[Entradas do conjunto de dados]
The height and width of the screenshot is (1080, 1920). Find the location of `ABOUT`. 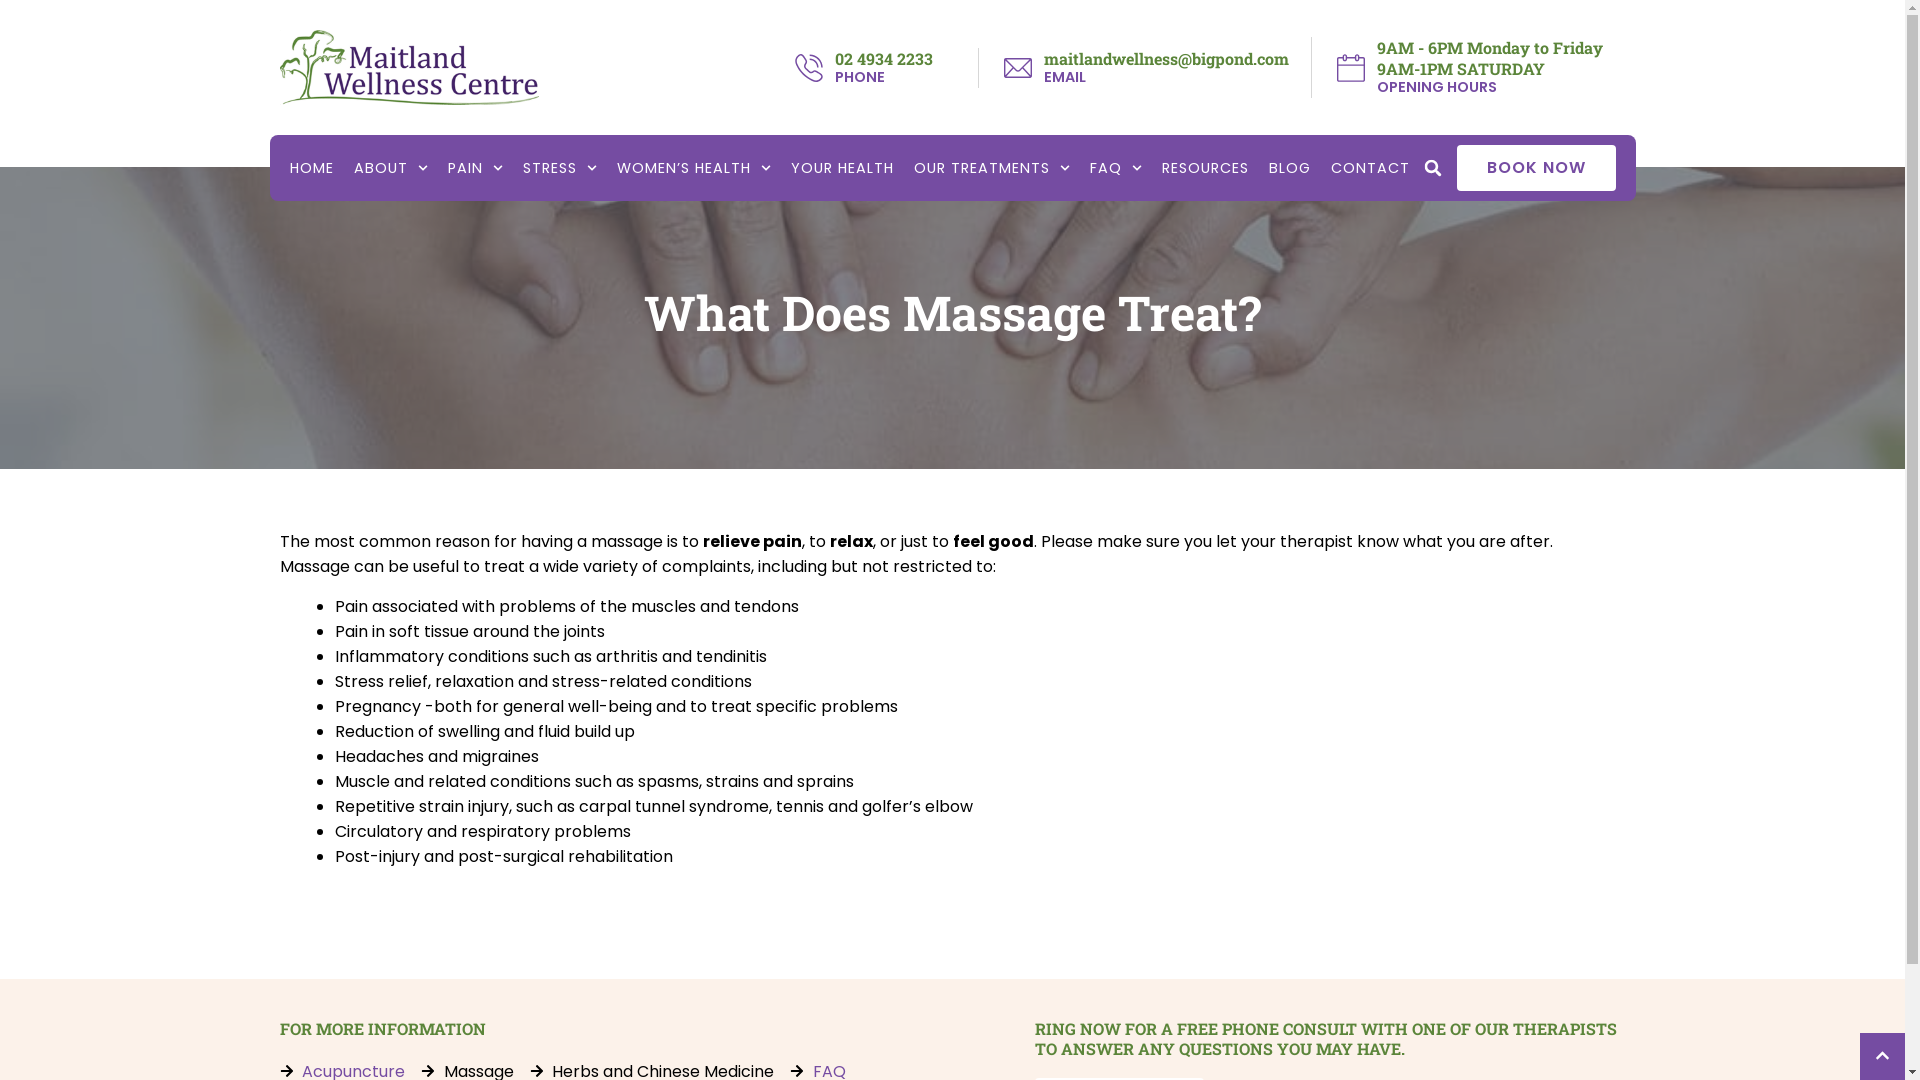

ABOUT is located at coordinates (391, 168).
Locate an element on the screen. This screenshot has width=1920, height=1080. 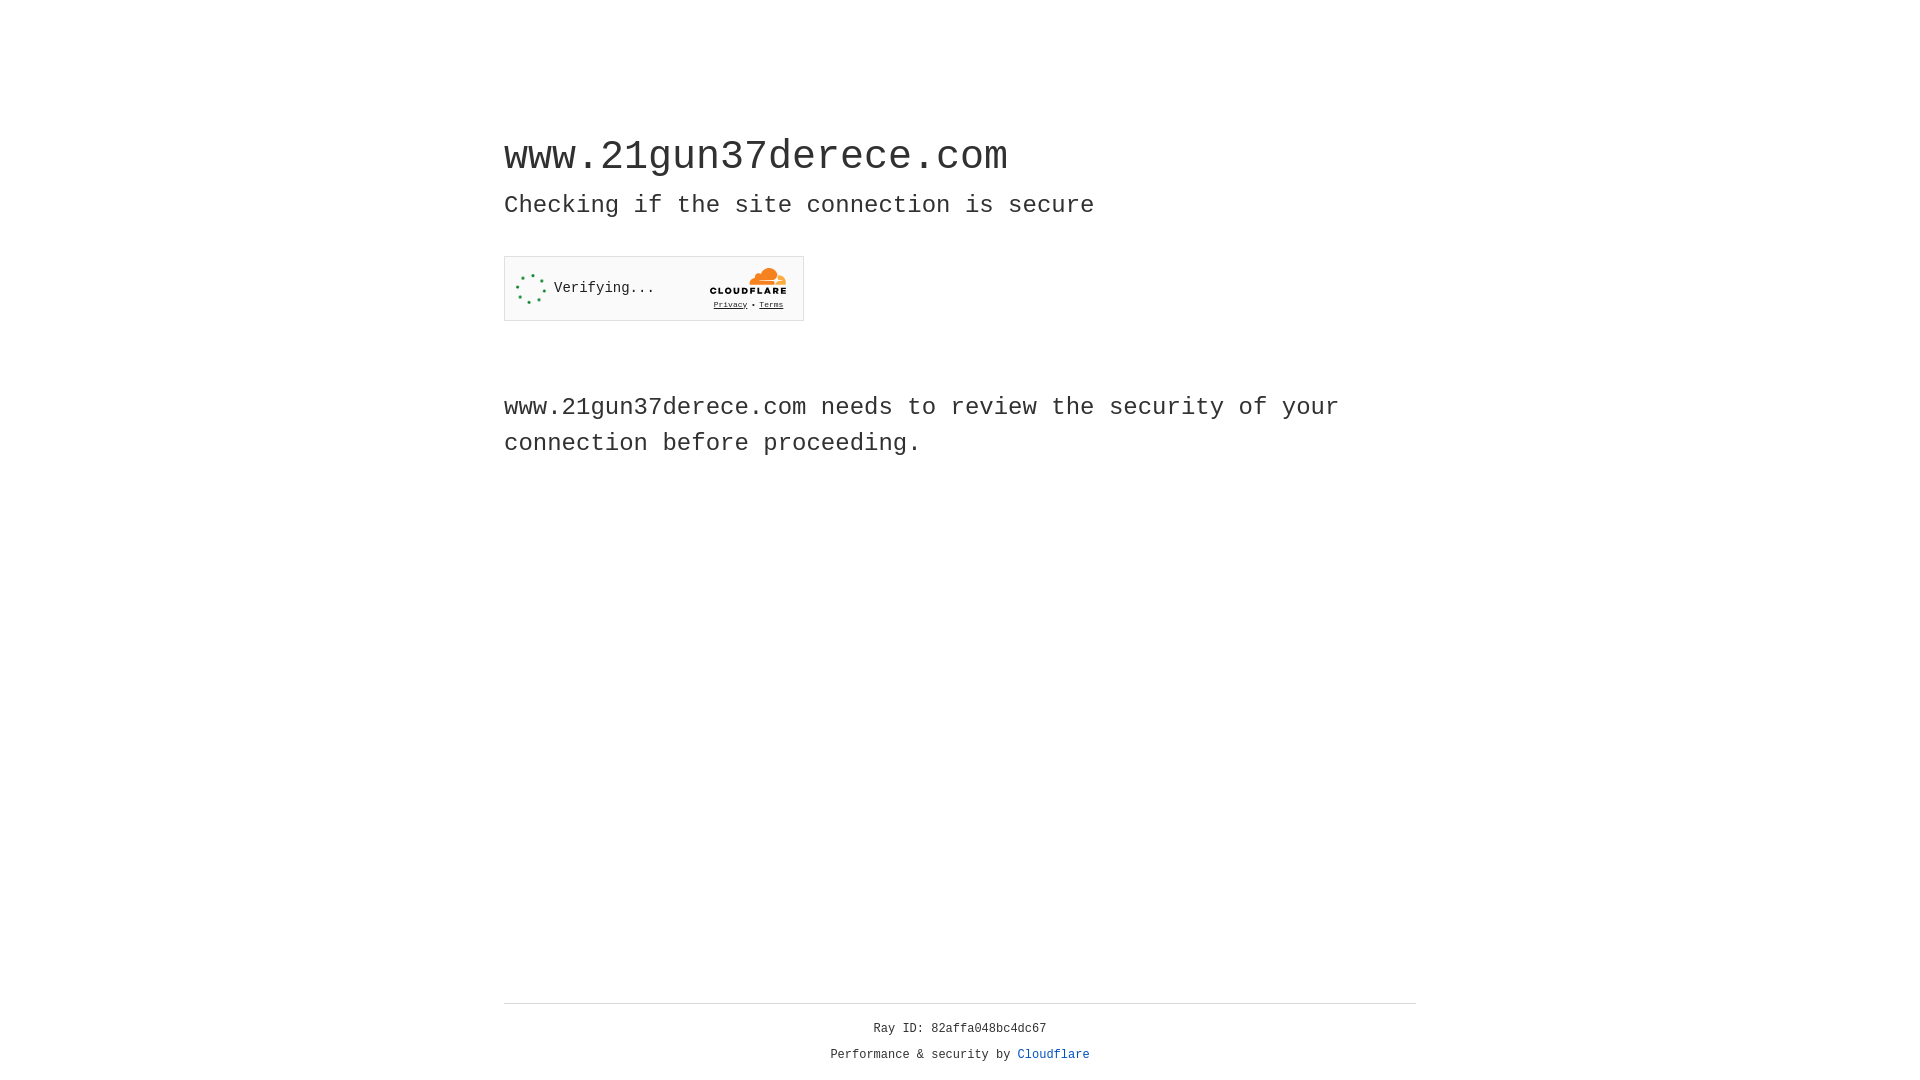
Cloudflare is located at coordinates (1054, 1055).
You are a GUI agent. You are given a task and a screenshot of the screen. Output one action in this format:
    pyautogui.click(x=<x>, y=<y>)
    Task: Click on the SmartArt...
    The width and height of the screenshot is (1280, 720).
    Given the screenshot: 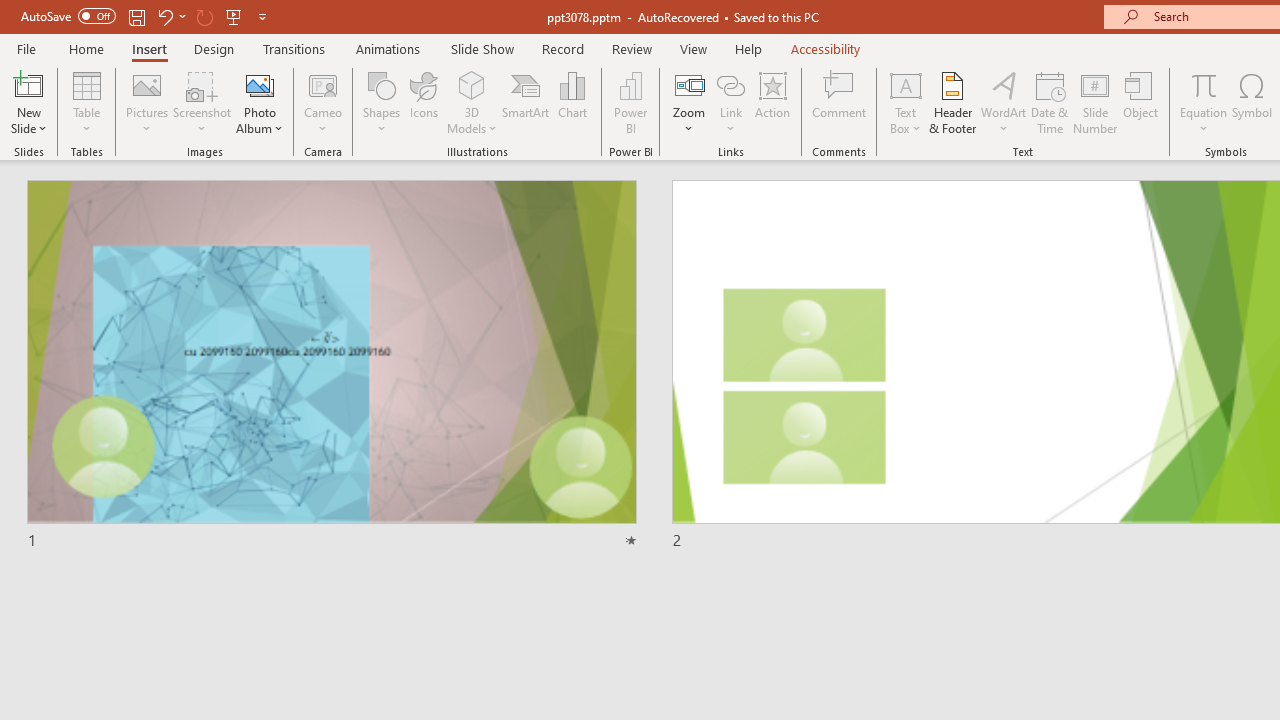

_EXERCÍCIO_
Cite as linhas acima, na íntegra e sem alterações, omitindo as imagens na resposta.

_RESOLUÇÃO DO EXERCÍCIO_
The height and width of the screenshot is (1080, 1920). Find the location of `ABOUT`. 

ABOUT is located at coordinates (391, 168).
Locate an element on the screen. This screenshot has width=1920, height=1080. 
Cloudflare is located at coordinates (1054, 1055).
You are a GUI agent. You are given a task and a screenshot of the screen. Output one action in this format:
    pyautogui.click(x=<x>, y=<y>)
    Task: Click on the SmartArt...
    The width and height of the screenshot is (1280, 720).
    Given the screenshot: 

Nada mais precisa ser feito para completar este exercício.